→ Given records:
-*-

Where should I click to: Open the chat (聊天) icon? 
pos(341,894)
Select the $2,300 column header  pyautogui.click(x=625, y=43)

-*-

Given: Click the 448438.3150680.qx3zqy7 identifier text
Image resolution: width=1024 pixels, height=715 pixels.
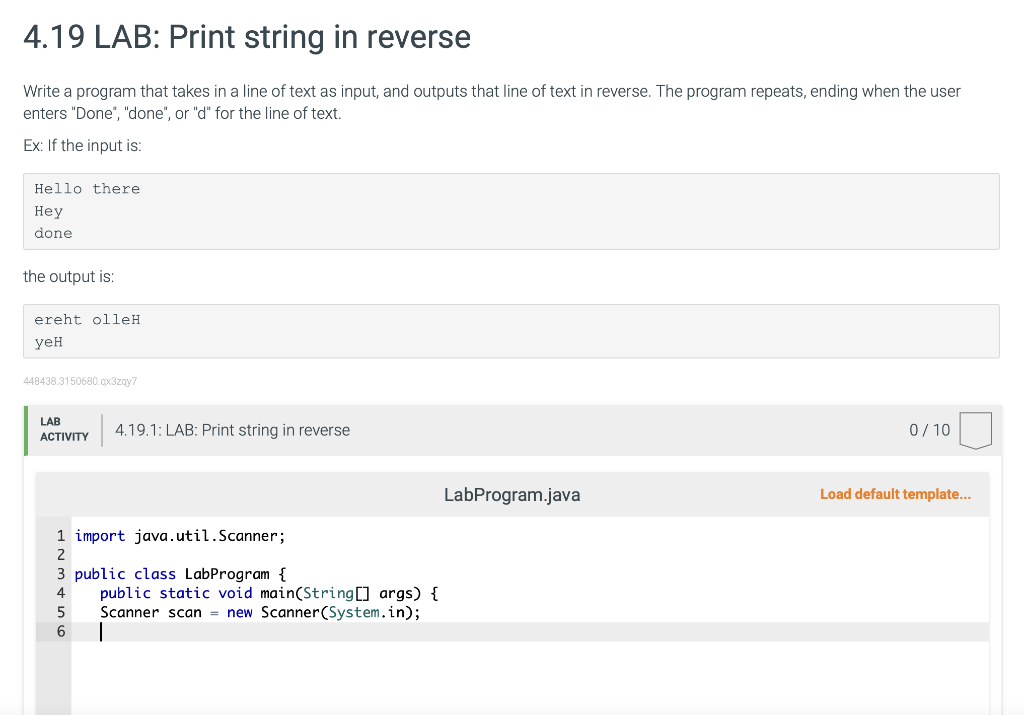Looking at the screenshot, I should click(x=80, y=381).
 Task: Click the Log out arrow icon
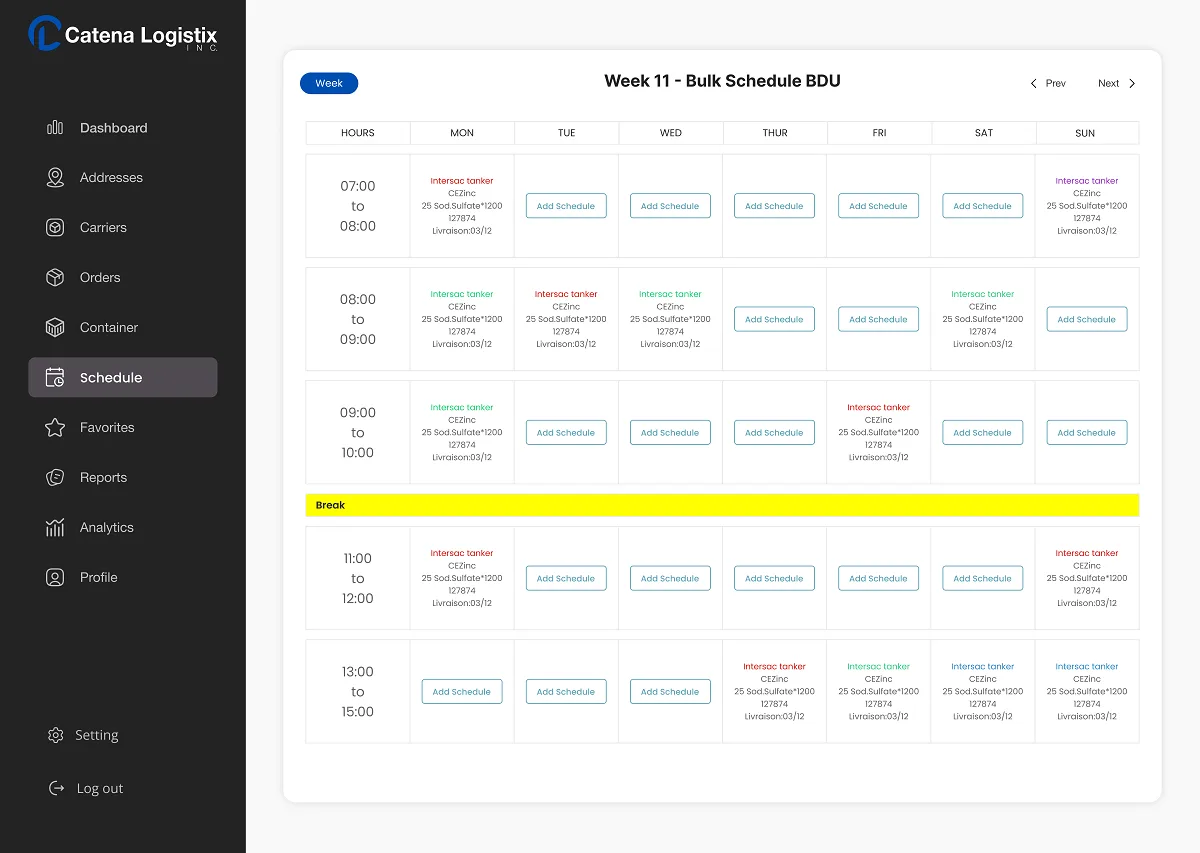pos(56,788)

-*-

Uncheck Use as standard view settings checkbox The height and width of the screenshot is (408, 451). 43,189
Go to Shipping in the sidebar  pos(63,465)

-*-

→ Exercise brief: Taking the entries above, restate exactly those lines that fall between the line with "Where should I" and the line with "Select the $2,300", keeping both of those lines too.

→ Response:
Where should I click to: Open the chat (聊天) icon? 
pos(341,894)
Select the $2,300 column header  pyautogui.click(x=625, y=43)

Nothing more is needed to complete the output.